Lauren, for example, remained close with her ex, Ryan, after she and Mike started dating. Although Lauren and Ryan couldn’t make their relationship work, they still enjoyed each other’s company and considered themselves friends. Lauren would talk to Mike about Ryan, and it upset Mike because he didn’t think it was appropriate for her to remain friends with an ex. In fact, Mike became so upset, he raised his voice and told Lauren that he wanted her to stop talking to Ryan altogether. Because Lauren loved Mike, she took his perspective into account and tried to avoid doing things with her ex. However, one day Ryan stopped by Lauren’s work unannounced and offered to take her out for lunch. Lauren went to lunch with Ryan because she wanted to catch up with her friend.

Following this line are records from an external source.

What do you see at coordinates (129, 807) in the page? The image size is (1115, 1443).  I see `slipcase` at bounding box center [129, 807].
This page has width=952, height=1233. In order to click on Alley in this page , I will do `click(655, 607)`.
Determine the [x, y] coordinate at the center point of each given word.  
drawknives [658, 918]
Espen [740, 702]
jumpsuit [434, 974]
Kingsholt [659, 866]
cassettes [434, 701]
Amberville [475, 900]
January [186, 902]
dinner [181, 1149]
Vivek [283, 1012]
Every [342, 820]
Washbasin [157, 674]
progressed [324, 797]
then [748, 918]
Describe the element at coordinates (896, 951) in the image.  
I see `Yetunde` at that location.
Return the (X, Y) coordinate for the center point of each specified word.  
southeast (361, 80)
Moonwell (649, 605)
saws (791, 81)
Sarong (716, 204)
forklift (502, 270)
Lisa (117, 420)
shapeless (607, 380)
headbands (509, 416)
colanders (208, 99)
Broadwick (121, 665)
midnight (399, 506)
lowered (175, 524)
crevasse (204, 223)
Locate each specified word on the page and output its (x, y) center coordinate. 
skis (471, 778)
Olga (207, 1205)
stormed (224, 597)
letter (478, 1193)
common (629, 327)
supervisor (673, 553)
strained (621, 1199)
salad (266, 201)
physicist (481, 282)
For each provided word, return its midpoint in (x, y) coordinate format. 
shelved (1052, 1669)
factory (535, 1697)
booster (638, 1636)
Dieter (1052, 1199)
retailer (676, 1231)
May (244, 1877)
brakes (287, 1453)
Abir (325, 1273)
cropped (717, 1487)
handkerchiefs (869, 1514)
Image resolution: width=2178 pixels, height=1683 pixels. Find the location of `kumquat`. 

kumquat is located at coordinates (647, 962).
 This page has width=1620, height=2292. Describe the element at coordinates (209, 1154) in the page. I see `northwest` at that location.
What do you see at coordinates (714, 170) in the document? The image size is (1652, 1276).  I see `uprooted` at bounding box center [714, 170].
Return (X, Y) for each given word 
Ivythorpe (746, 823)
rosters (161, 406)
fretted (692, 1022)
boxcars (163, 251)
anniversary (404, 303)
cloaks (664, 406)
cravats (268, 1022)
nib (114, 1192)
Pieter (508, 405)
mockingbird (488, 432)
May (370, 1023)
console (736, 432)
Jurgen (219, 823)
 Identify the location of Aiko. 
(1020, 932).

Not only do people sometimes fail to live up to their partner’s expectations, but under certain circumstances, people often conceal what they’ve done. People sometimes conceal the truth because they are ashamed of their own behavior, or they want to avoid punishment, or they don’t want to hurt their partner’s feelings, or they simply don’t want to have a long, dragged-out conversation about the issue. For example, when Lauren occasionally sees Ryan, she conceals it from Mike because she feels bad about what she’s done; she doesn’t want to hurt Mike’s feelings; and she doesn’t want to spend hours talking about the issue with him.

When people fear that the truth might lead to a negative outcome, especially a partner’s disapproval and even punishment, telling the truth becomes a less attractive option. Fear is a powerful emotion—fear of hurting a partner’s feelings, fear of getting into trouble, and fear of damaging a relationship.